Source extract →

Brian Miller, MD, PhD, MPH. Dr. Miller, author of this educational activity, receives research support from Augusta University, the National Institute of Mental Health, the Brain and Behavior Research Foundation, and the Stanley Medical Research Institute. Relevant financial relationships listed for the author have been mitigated.
STUDY TYPE: Randomized placebo-controlled trial
Negative symptoms of schizophrenia—including apathy, asociality, and blunted affect—predict disease burden and are difficult to treat. We lack FDA-approved therapies, and we don’t know whether antipsychotics with novel mechanisms of action have efficacy for negative symptoms. Pimavanserin (Nuplazid) is a novel antipsychotic approved for psychotic symptoms in Parkinson’s disease. Rather than antagonizing the dopamine D2 receptor, pimavanserin appears to work by blocking the 5-HT2A receptor, where it is both an antagonist and an inverse agonist (as an antagonist, it blocks the receptor; as an inverse agonist, it binds to the receptor and induces the opposite effects as an agonist). An earlier trial found benefits for pimavanserin augmentation in major depression (Fava M et al, J Clin Psychiatry 2019;80(6):19m12928), and the current study is the first to test pimavanserin augmentation for negative symptoms of schizophrenia.
This was a randomized, double-blind, placebo-controlled trial of pimavanserin as an adjunct to ongoing antipsychotic medication, in 403 stable adult outpatients ages 18–55 (mean 38) with schizophrenia and predominant negative symptoms in North America and Europe (specifically, patients scored at least 20 on the negative symptom domain of the Positive and Negative Syndrome Scale [PANSS]). Patients were treated with either pimavanserin (starting dose 20 mg daily, dose range 10–34 mg daily) or placebo, in addition to their current antipsychotic, for 26 weeks. The primary outcome was change in the Negative Symptom Assessment (NSA-16) from baseline to week 26. The secondary endpoint was change in the Personal and Social Performance (PSP) scale, which assesses functioning in four areas: socially useful activities; personal and social relationships; self-care; and disturbing and aggressive behaviors. A total of 86% of subjects completed the trial.

What to do →
- 1) Answer these questions about the pimavanserin trial summary:
(a) Which receptor does pimavanserin appear to block?
(b) How many outpatients took part in the trial?
(c) What percentage of subjects completed the trial?
- 2) Write a continuation of the pimavanserin trial summary, picking up after its last sentence.
The lines that follow the text play no part in the work here.

Data excerpt →
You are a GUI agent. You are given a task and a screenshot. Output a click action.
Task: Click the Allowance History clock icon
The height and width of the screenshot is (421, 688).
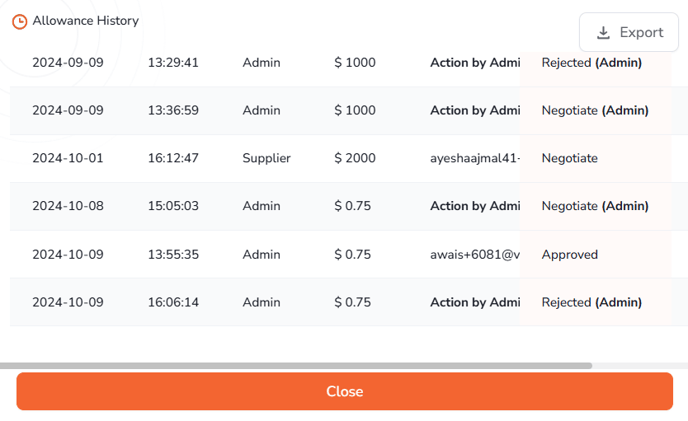pos(19,22)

Answers given →
- 1)
(a) The 5-HT2A receptor.
(b) 403.
(c) 86%.

- 2)
After 26 weeks, the pimavanserin group showed a significantly greater reduction in negative symptoms versus placebo (-10.4 vs -8.5 points on the NSA-16), corresponding to a small effect size (0.21), but no change in PSP score (difference 0.0). In post-hoc analyses, the effect size for the NSA-16 was greater in patients who received the 34 mg dose of pimavanserin (0.34), as well as in men, patients from Europe, and patients with chronic negative symptoms (lasting longer than five years). Adverse effects were similar between study groups (35%–40%), most commonly headache and somnolence, and were typically mild. Pimavanserin was associated with a modest but statistically significant increase in the QT interval as compared to placebo (4.5 vs 0.0 ms). There were no clinically relevant effects of pimavanserin on vital signs, weight, glucose, or lipids in this six-month study.
Potential limitations included the flexible dosing schedule, as only 54% of patients were increased to a 34 mg pimavanserin dose. The study participants were stable outpatients with chronic schizophrenia who primarily suffered from negative symptoms, which may limit the generalizability of the study findings. We also don’t know whether response to pimavanserin will vary depending on the antipsychotic it is combined with.
Adjunctive pimavanserin may improve negative symptoms in patients with stable, chronic schizophrenia. However, the overall effect is small, and the price of the medication is high ($4,000 monthly).